(DATA SECTION):

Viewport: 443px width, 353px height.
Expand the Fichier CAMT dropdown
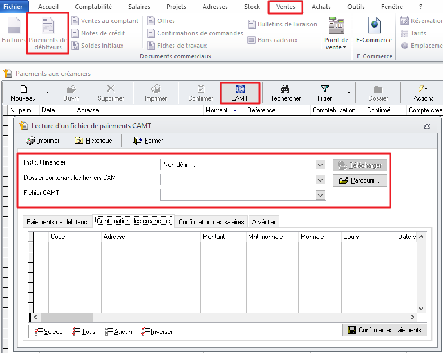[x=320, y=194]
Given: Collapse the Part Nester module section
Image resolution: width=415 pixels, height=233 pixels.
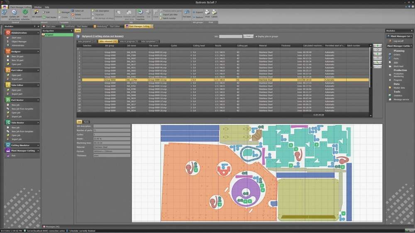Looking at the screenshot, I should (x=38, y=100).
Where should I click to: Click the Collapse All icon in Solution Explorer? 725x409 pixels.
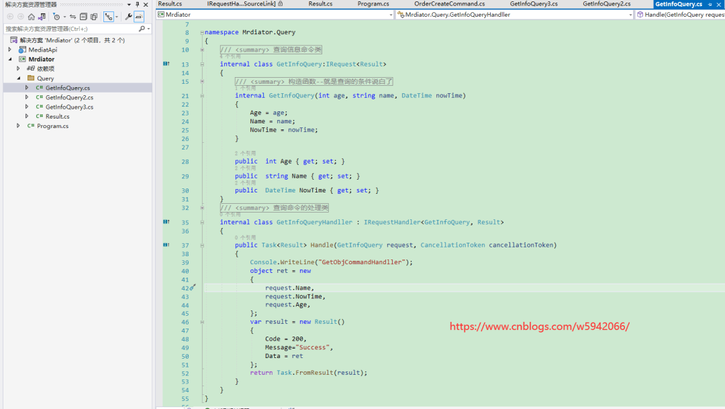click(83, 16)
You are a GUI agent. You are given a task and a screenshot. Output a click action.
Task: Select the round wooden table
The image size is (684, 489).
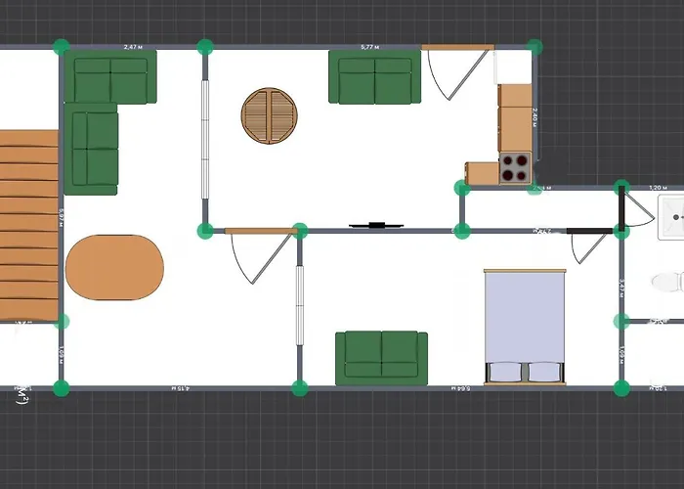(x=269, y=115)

(EXERCISE OBJECTIVE):
Reproduce the material above exactly but drop all images.

(OUTPUT BELOW):
Viewport: 443px width, 353px height.
Expand the Fichier CAMT dropdown
[x=320, y=194]
Given: Collapse the Part Nester module section
Image resolution: width=415 pixels, height=233 pixels.
Looking at the screenshot, I should (x=38, y=100).
Where should I click to: Click the Collapse All icon in Solution Explorer? 725x409 pixels.
click(83, 16)
You are a GUI agent. You are given a task and a screenshot. Output a click action.
Task: Select the round wooden table
The image size is (684, 489).
(x=269, y=115)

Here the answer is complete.